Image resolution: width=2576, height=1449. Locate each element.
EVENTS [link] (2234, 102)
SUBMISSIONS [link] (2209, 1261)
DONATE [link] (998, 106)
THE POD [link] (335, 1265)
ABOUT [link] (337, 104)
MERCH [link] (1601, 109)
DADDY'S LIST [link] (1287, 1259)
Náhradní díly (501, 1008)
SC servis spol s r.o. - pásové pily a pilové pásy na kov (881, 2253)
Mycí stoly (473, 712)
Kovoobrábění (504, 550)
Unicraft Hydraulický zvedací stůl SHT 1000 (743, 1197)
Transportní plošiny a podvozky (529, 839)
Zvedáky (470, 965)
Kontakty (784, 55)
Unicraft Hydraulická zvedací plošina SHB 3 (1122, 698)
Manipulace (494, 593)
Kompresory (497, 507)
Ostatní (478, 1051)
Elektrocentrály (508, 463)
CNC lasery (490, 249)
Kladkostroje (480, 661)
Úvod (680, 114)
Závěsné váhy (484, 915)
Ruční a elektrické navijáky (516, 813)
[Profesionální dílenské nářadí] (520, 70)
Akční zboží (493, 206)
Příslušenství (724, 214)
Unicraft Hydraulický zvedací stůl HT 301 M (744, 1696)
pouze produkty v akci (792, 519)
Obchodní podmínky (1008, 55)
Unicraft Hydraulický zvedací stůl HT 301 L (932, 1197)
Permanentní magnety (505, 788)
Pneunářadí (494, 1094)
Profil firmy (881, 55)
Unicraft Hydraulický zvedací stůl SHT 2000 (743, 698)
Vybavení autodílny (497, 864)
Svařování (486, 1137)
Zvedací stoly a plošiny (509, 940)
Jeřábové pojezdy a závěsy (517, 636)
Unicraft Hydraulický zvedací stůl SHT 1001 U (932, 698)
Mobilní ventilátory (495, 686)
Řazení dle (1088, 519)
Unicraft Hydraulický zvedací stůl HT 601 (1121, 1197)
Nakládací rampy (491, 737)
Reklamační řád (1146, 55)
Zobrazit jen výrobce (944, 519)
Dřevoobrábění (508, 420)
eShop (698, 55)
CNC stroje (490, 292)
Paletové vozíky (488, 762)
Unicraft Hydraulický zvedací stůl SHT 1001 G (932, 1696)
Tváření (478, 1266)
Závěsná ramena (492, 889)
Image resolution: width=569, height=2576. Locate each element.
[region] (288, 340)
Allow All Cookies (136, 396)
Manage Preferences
-- -- --
## Goal of the exercise
All of the material must be written out again exactly.

## Solved exercise
Image resolution: width=2576, height=1449. Locate each element.
EVENTS [link] (2234, 102)
SUBMISSIONS [link] (2209, 1261)
DONATE [link] (998, 106)
THE POD [link] (335, 1265)
ABOUT [link] (337, 104)
MERCH [link] (1601, 109)
DADDY'S LIST [link] (1287, 1259)
Náhradní díly (501, 1008)
SC servis spol s r.o. - pásové pily a pilové pásy na kov (881, 2253)
Mycí stoly (473, 712)
Kovoobrábění (504, 550)
Unicraft Hydraulický zvedací stůl SHT 1000 (743, 1197)
Transportní plošiny a podvozky (529, 839)
Zvedáky (470, 965)
Kontakty (784, 55)
Unicraft Hydraulická zvedací plošina SHB 3 (1122, 698)
Manipulace (494, 593)
Kompresory (497, 507)
Ostatní (478, 1051)
Elektrocentrály (508, 463)
CNC lasery (490, 249)
Kladkostroje (480, 661)
Úvod (680, 114)
Závěsné váhy (484, 915)
Ruční a elektrické navijáky (516, 813)
[Profesionální dílenské nářadí] (520, 70)
Akční zboží (493, 206)
Příslušenství (724, 214)
Unicraft Hydraulický zvedací stůl HT 301 M (744, 1696)
pouze produkty v akci (792, 519)
Obchodní podmínky (1008, 55)
Unicraft Hydraulický zvedací stůl HT 301 L (932, 1197)
Permanentní magnety (505, 788)
Pneunářadí (494, 1094)
Profil firmy (881, 55)
Unicraft Hydraulický zvedací stůl SHT 2000 (743, 698)
Vybavení autodílny (497, 864)
Svařování (486, 1137)
Zvedací stoly a plošiny (509, 940)
Jeřábové pojezdy a závěsy (517, 636)
Unicraft Hydraulický zvedací stůl SHT 1001 U (932, 698)
Mobilní ventilátory (495, 686)
Řazení dle (1088, 519)
Unicraft Hydraulický zvedací stůl HT 601 (1121, 1197)
Nakládací rampy (491, 737)
Reklamační řád (1146, 55)
Zobrazit jen výrobce (944, 519)
Dřevoobrábění (508, 420)
eShop (698, 55)
CNC stroje (490, 292)
Paletové vozíky (488, 762)
Unicraft Hydraulický zvedací stůl SHT 1001 G (932, 1696)
Tváření (478, 1266)
Závěsná ramena (492, 889)
Image resolution: width=569, height=2576. Locate each element.
[region] (288, 340)
Allow All Cookies (136, 396)
Manage Preferences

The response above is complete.